TJ barra segurança pública para família de Cláudio Castro
Tribunal suspende decreto que garantia escolta a parentes de ex-governadores e decisão atinge diretamente Cláudio Castro
247 - O Tribunal de Justiça do Rio de Janeiro suspendeu de forma provisória a oferta de segurança institucional para familiares do ex-governador Cláudio Castro (PL), após decisão unânime do Órgão Especial da corte. A medida atinge decreto editado em fevereiro por Castro e também vale para outros ex-governadores que poderiam receber o benefício. As informações são do processo movido pela deputada estadual Renata Souza (PSOL). Os relatos foram publicados no Portal Uol.
O decreto autorizava cônjuges e filhos de ex-governadores a receber segurança institucional em situações classificadas como de “risco concreto, atual ou potencial” relacionado ao exercício anterior do cargo. O tribunal decidiu interromper os efeitos da norma até o julgamento definitivo da ação.
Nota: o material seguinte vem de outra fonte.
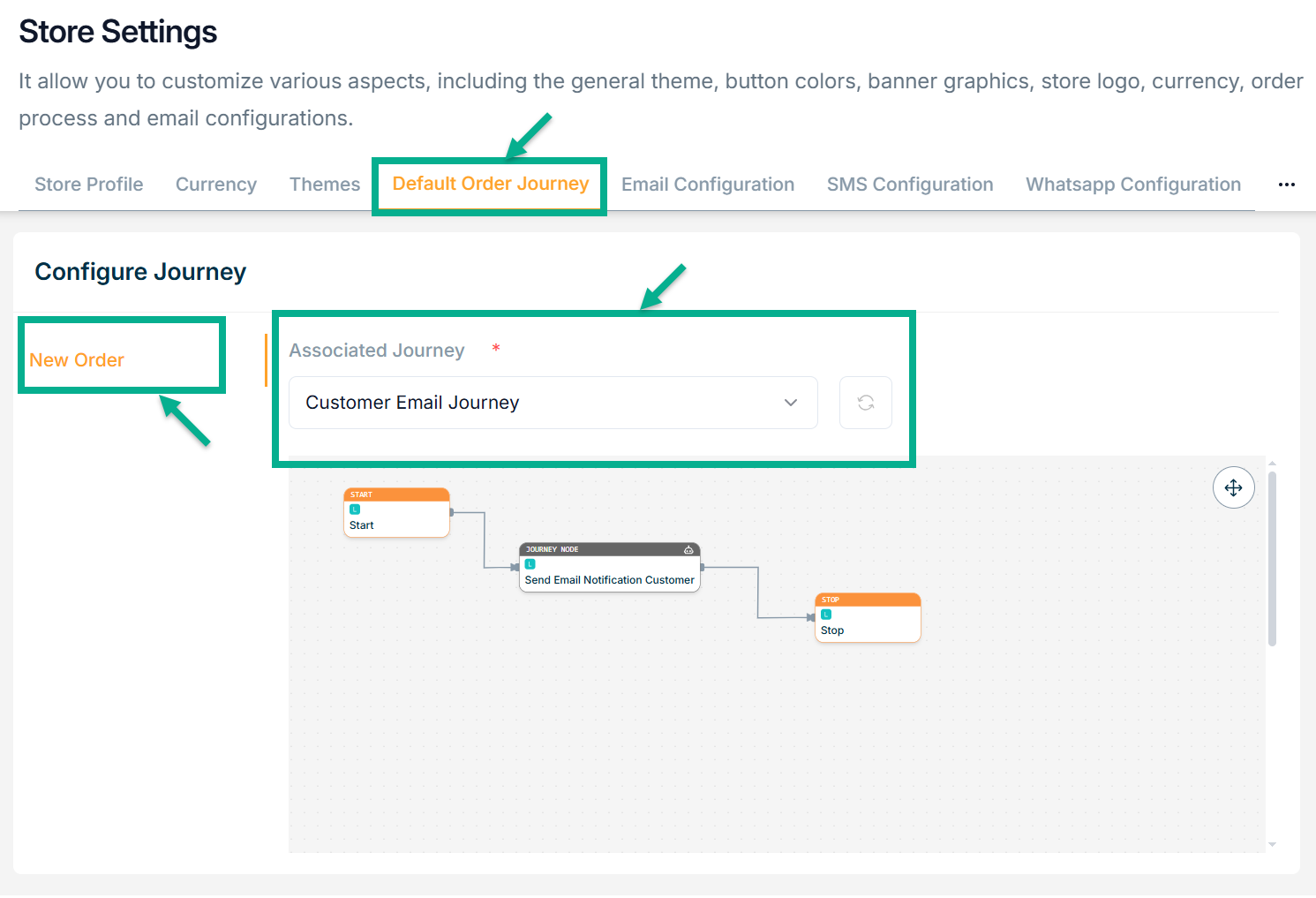Open the SMS Configuration tab

click(x=909, y=185)
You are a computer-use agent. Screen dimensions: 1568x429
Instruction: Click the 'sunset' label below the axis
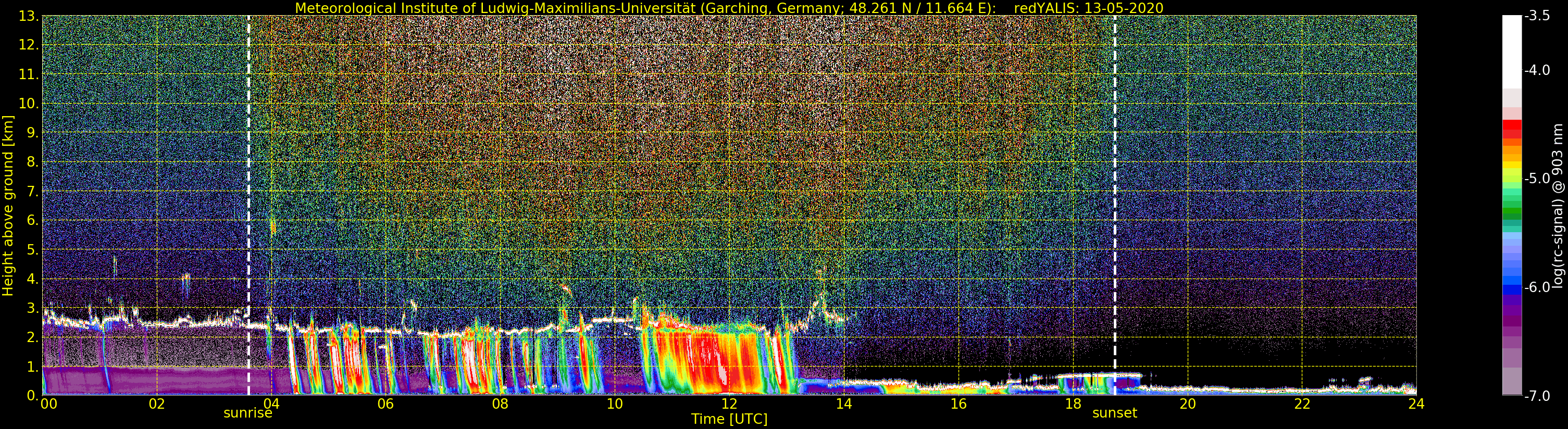click(1114, 413)
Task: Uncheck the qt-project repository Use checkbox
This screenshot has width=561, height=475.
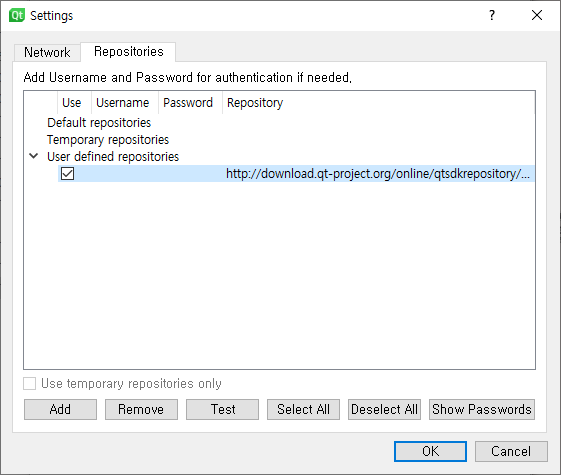Action: (67, 173)
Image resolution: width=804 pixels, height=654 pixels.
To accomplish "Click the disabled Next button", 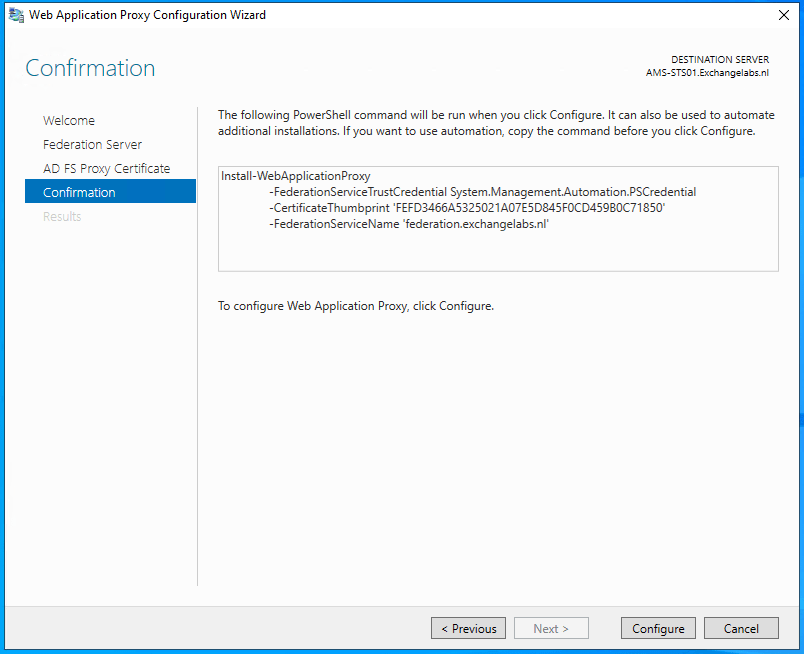I will coord(551,628).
A ação judicial tem como autora a deputada Renata Souza, da oposição ao governo estadual. No processo, ela questiona a legalidade do decreto assinado por Cláudio Castro e aponta possível uso inadequado da estrutura pública para atender interesses privados de familiares de ex-chefes do Executivo fluminense.
A decisão do Órgão Especial ocorreu por unanimidade. Os desembargadores entenderam que o tema exige análise mais aprofundada antes de uma definição definitiva sobre a validade do decreto.
A suspensão não se limita ao caso de Cláudio Castro. O entendimento do tribunal impede, por enquanto, que qualquer outro ex-governador do Rio de Janeiro utilize a norma para garantir escolta e aparato de segurança a parentes.
Investigação no TCE amplia pressão sobre Castro
A decisão judicial saiu um dia após o Tribunal de Contas do Estado do Rio de Janeiro instaurar investigação para apurar supostas irregularidades envolvendo Cláudio Castro.
O inquérito aberto pelo TCE analisa voos fretados realizados entre março de 2023 e março de 2026, período em que Castro ocupava o comando do governo estadual. A apuração busca verificar possíveis irregularidades nos contratos e nos gastos relacionados às viagens.
O caso aumenta a pressão política e jurídica sobre o ex-governador em meio ao avanço de investigações em diferentes órgãos de controle no estado do Rio de Janeiro.